To Terrorize Y'awl's Neighbourhood 

And Whosoever Shall Be Found 

Without The Soul For Getting Down 

Must Stand And Face The Hounds Of Hell 

And Rot Inside A Corpse's Shell 

The Foulest Stench Is In The Air 

The Funk Of Forty Thousand Years 

And Grizzy Ghouls From Every Tomb 

Are Closing In To Seal Your Doom 

And Though You Fight To Stay Alive 

Your Body Starts To Shiver 

For No Mere Mortal Can Resist 

The Evil Of The...

Tonight, 10PM at Shibuya Hachiko exit....


take it to the streets

Dance hall days

'Japan: no dancing please', by James Hadfield, posted on Japan Connect on Friday, October 12th, 2012

This in-depth article dives into the historical context in which the fueiho developed, from the first crackdown on dance halls in the 1920's, to the links between prostitution and dance in the 40's that were the the reality when the 1948 laws were penned.   After brushing us up on our history, Hadfield explores theories of why the crackdown is happening.  Is this a public morality campaign, a convenient cover for other police investigations, or something else?

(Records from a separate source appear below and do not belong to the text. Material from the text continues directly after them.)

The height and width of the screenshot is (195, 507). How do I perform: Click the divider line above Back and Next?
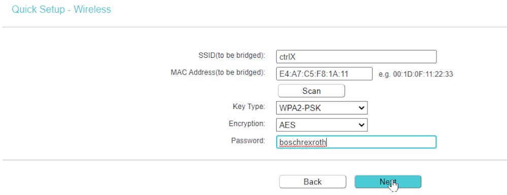[x=254, y=160]
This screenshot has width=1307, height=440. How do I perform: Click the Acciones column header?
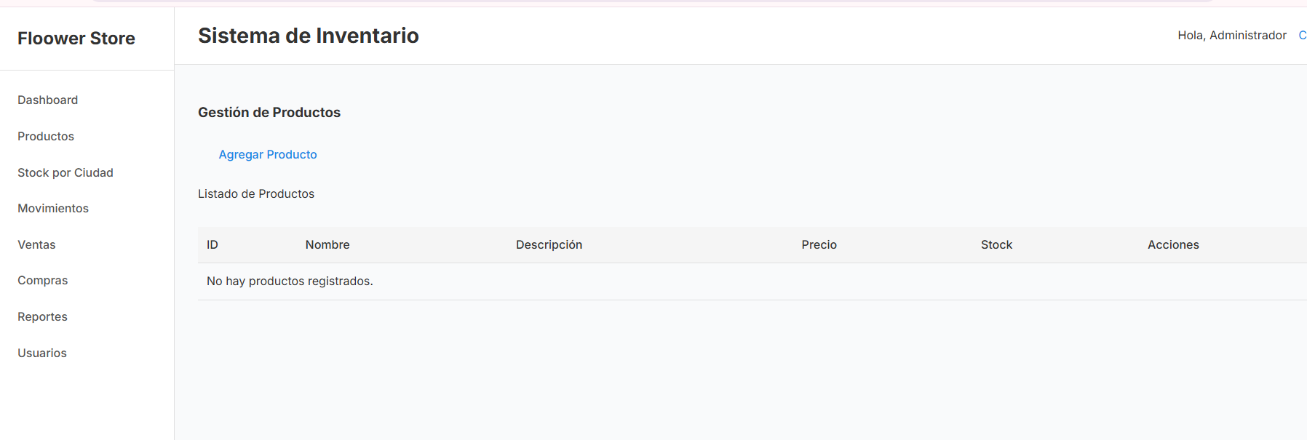1173,245
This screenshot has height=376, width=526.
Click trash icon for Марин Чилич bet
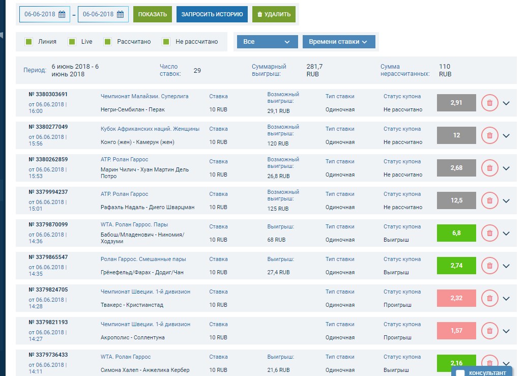pos(489,168)
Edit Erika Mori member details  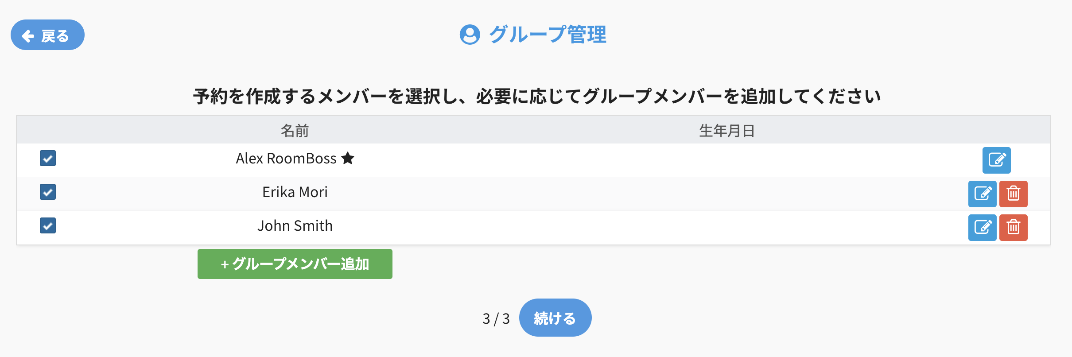click(982, 194)
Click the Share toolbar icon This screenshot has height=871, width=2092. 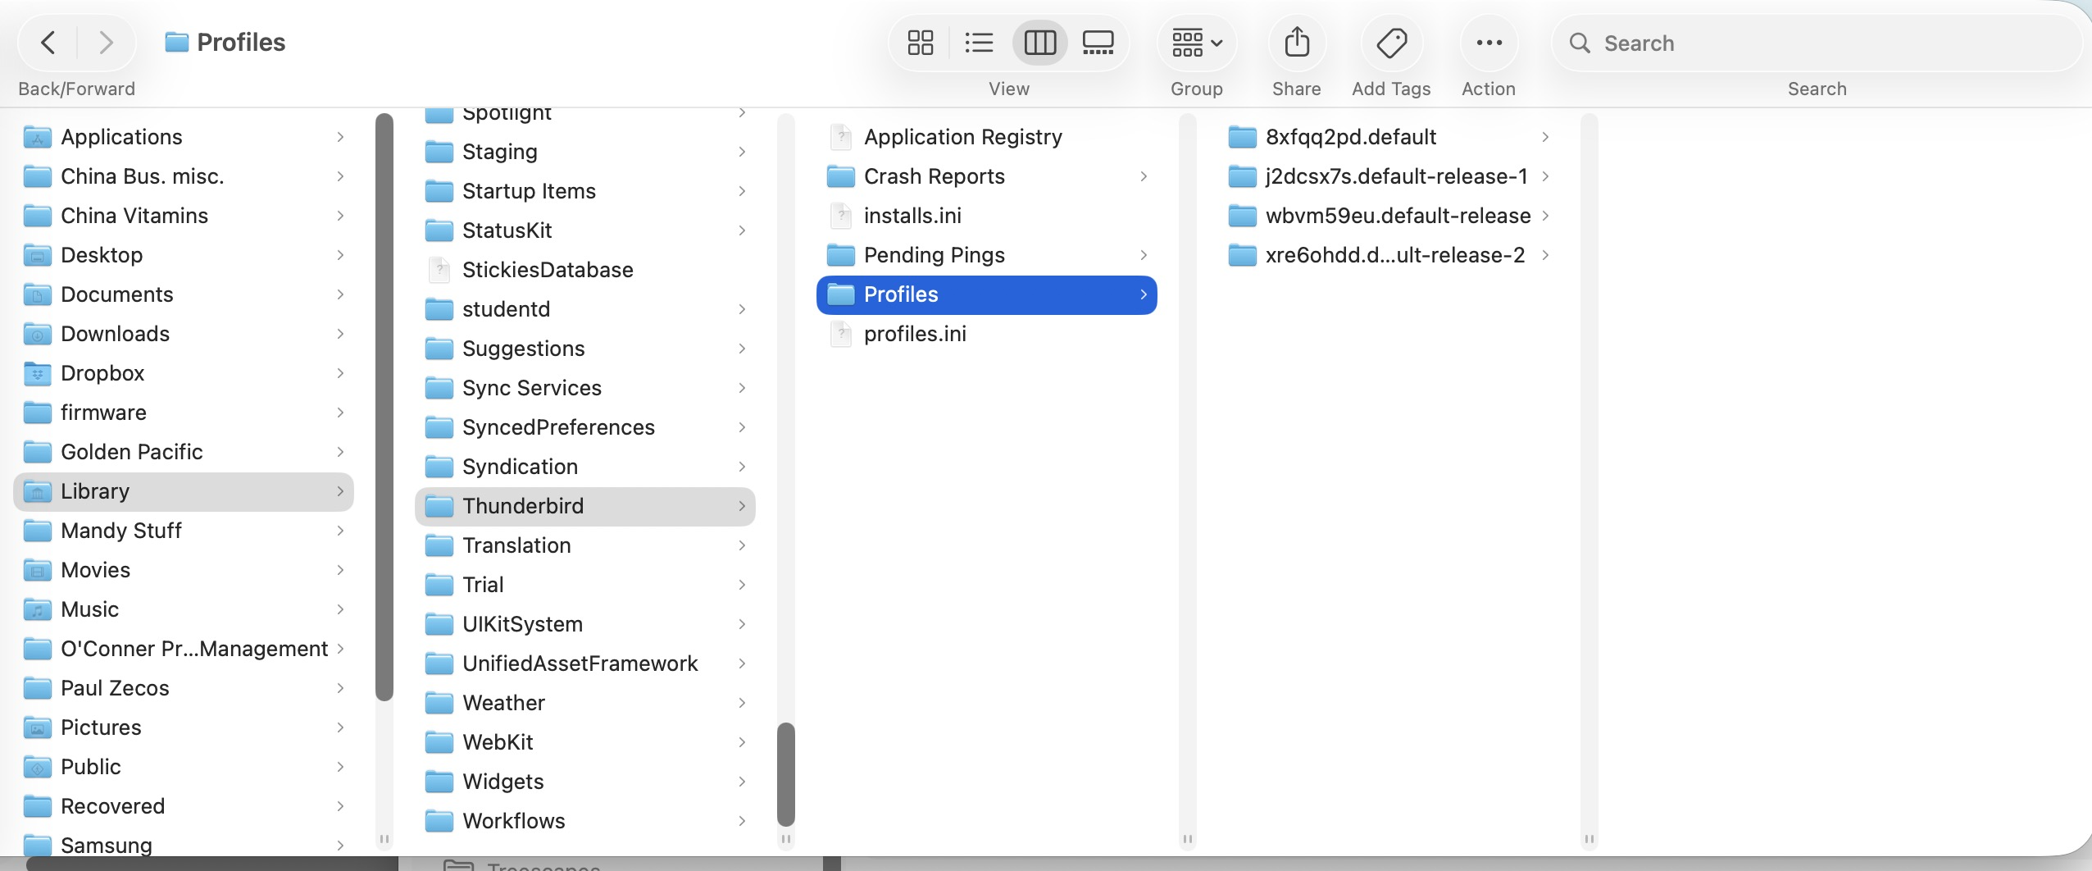1296,43
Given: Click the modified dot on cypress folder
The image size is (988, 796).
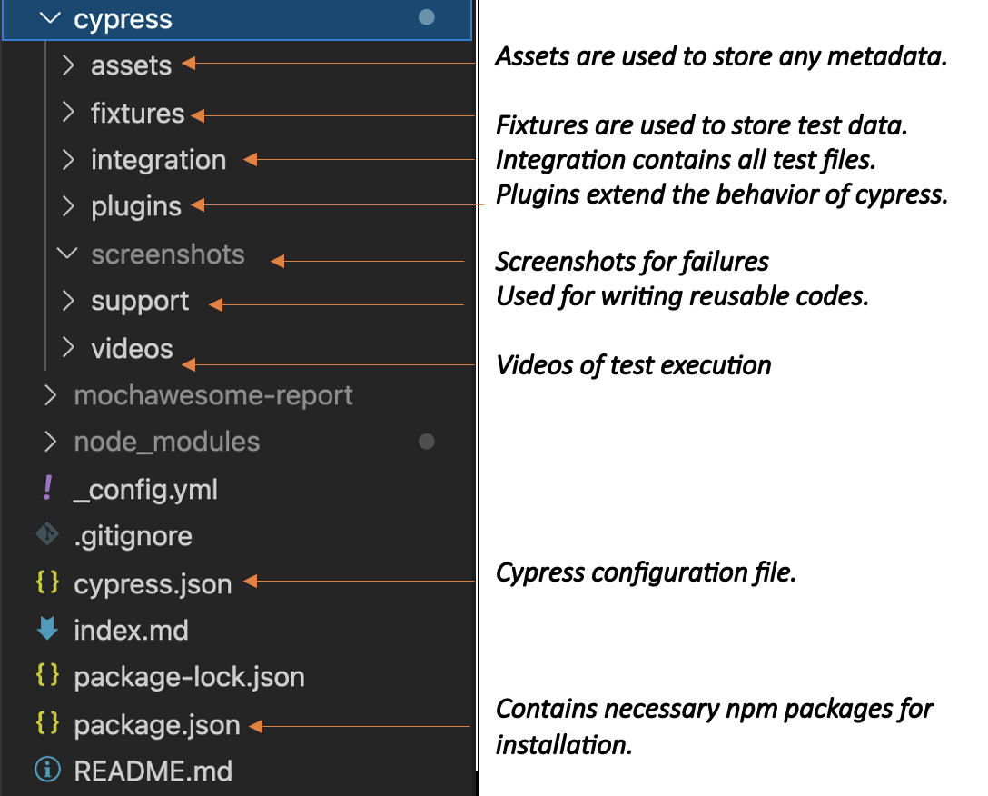Looking at the screenshot, I should pyautogui.click(x=426, y=18).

'Let them dance', Editorial comment in The Japan Times on Sunday, August 5th, 2012

This opinion piece describes how the enforcement of the Business Entertainment Control Law squeezes out smaller clubs and businesses while denying youngsters meaningful spaces in which to socialize and enjoy themselves. While safety regulations are obviously important, the editorial points out that fights, drugs and prostitution are not specifically linked to the DJ and music scene, and so the outlawing of dance as a threat to public morals is meaningless.

Get into the groove...

To bring you up to date on developments over the last couple of years and further back still, we will post informative articles which have appeared in various publications casting some light on the dance ban madness starting with:

'Late-night dancing should not be a crime in Japan', by Ian Martin, from The Japan Times on Thursday, November 24th, 2011

This article discusses the impact of the recent police crackdown on the dance scene in Tokyo and Osaka as well as the live music scene in smaller provincial cities such as Kumamoto, where it has been even more devastating. Martin describes the ban as an attack on local culture and regional economies and the vague and outdated Business Entertainment Control Law as a 'convenient stick with which to beat down a section of society [the police] feel threatens social harmony.' 

Tuesday, 16 October 2012

Dance: a menace to society?

Did you know that late night dancing in Japan is facing a police crackdown? This is because, in the last couple of years, without any official explanation, police have started enforcing a 1948 law restricting dance  - a law that was more or less ignored for six decades! It is known as the Entertainment and Amusement Trade Control Law or alternatively The Businesses Affecting Public Morals Regulation Law.  In Japanese, it's known as the Fueiho (short for Fuzoku Eigyo Torishimari Horitsu).   

We are a group of dance lovers passionately opposed to the enforcement of a law which is ridiculous, archaic and sinister! We wish to raise awareness of the dance ban and gather support for the Let's Dance petition, which calls for dancing to be removed from the activities that are regulated under the Entertainment and Amusement Trade Control Law.  If you too oppose the current crackdown on dance, please join us by following us here or on Facebook or Twitter and by signing the online petition!

On this blog you will find: 
information about the law and its enforcement
news about the activities of our community and of other groups protesting the ban
links to articles covering these topics 

We welcome your ideas and participation. Together let’s reclaim our right to dance through the night!